## Aim of the task
Answer these three questions using the publication entry below:
(a) On which pages of the proceedings does the paper appear?
(b) What two attention modules does the Convolutional Block Attention Module (CBAM) use?
(c) What task was the BlazeFace model originally proposed for?

## Text passage
======
Publication
Enhancing Convolutional Block Attention with Self-Attention on Agricultural Image Classification
Arnab Ghosh Chowdhury; Amos Smith; Martin Atzmueller
In: Proc. IEEE International Conference on Tools with Artificial Intelligence (ICTAI). International Conference on Tools with Artificial Intelligence (AAAI SSS), Los Alamitos, CA, USA, Pages 402-407, IEEE Computer Society, 2025.
Abstract
Convolutional Neural Networks (CNNs) demonstrate significant performance on RGB images and have been applied in precision agriculture to assist in processes such as weed control, plant disease detection, and fruit quality management. The representational power of CNNs is enhanced by the Convolutional Block Attention Module (CBAM), which uses a channel and a spatial attention modules. The respective spatial inductive biases allow CNNs to learn representations with fewer parameters in several vision tasks. Moreover, selfattention based Vision Transformer (ViT) models are leveraged to learn the global representations. They are memory and compute intensive unlike CNNs. MobileViT combines the strengths of CNNs and Transformers to build ViT models for mobile vision tasks. In this paper, we propose two types of a Convolutional Block with Spatial Self-Attention Module (CBwSSAM) that harness a channel attention and a MobileViT-based spatial selfattention, respectively. The proposed modules can be integrated into any CNN architecture seamlessly. Furthermore, we leverage the lightweight BlazeFace model, which has previously been proposed for face detection tasks on mobile GPUs. We analyze an image classification model based upon the BlazeFace feature extraction network that incorporates CBwSSAM, aimed towards deployment on mobile and edge devices. Our evaluation results on three publicly available datasets demonstrate the efficacy of the proposed modules towards agricultural image classification.
======
## Record set

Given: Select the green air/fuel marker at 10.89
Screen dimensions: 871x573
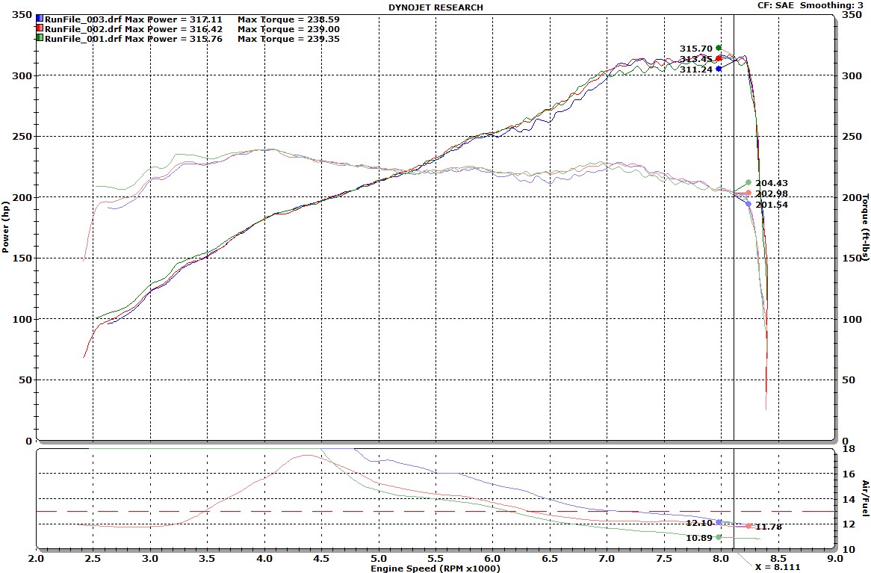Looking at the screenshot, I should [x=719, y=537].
======
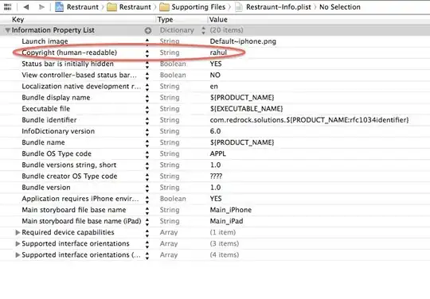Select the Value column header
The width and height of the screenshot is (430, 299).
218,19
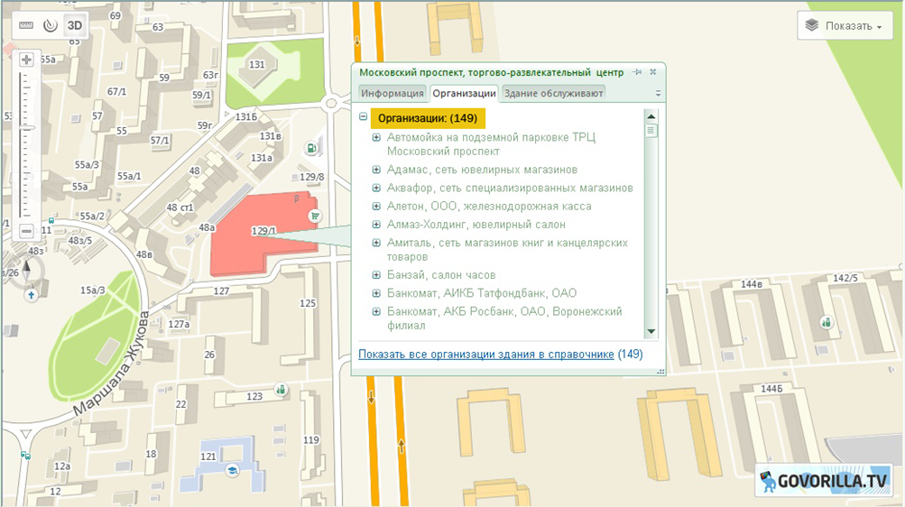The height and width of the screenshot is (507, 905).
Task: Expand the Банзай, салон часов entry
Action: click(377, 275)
======
## Your response
(a) Pages 402-407.
(b) A channel attention module and a spatial attention module.
(c) Face detection on mobile GPUs.